◆ **Work required**
Answer these questions from the thread, one per line:
1. Who does the commenter want to include by closing the PR?
2. Which files does the comment name as a place to list the packages alone?
3. When does the commenter like a Dockerfile that calls external scripts?

◆ **Provided text**
— Start —

COPY install.R install.R
RUN ...
  && Rscript -e "source('install.R')" \
  ...
maurolepore commented 3 years ago

Thanks CJ. I'll close this PR to let @jdhoffa be part of the process, as him and @AlexAxthelm recently expressed interest in improving our Docker infrastructure.

In any case, here are my answers to your questions/comments:

I don't really understand the purpose of this.

The purpose is to describe the R packages we need independently from everything else. I note my approach here is already too prescriptive, as it describes not only which packages to install but also how to install them (with install.packages()). A more pure approach may be to list the packages alone, e.g. in a DESCRIPTION file or a .json file as renv does.

Isn't the fundamental idea of a Docker script that you can document a complete "recipe" for the computing environment you want in one script/place? So, extracting part of that and putting it elsewhere seems antithetical, no?

I've seen Dockerfiles in the wild that call external scripts. I like that approach if it makes the image more reusable, or the Dockerfile more readable.

— End —

◆ **Given material**
— Start —

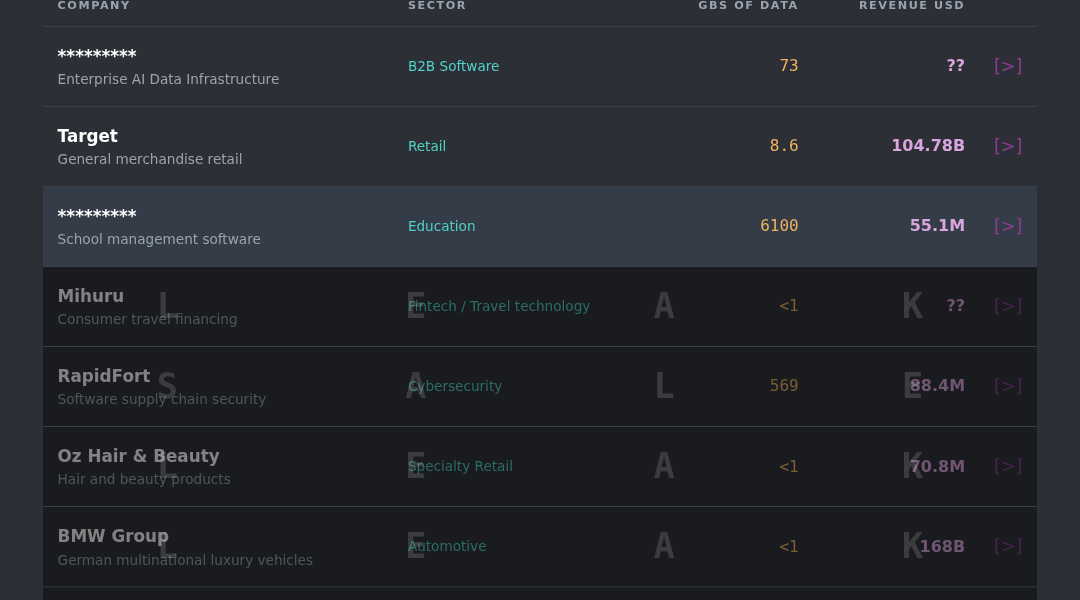
Task: Select the Education sector tag
Action: (x=442, y=226)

— End —

◆ **The result**
1. @jdhoffa
2. A DESCRIPTION file or a .json file, as renv does
3. When it makes the image more reusable or the Dockerfile more readable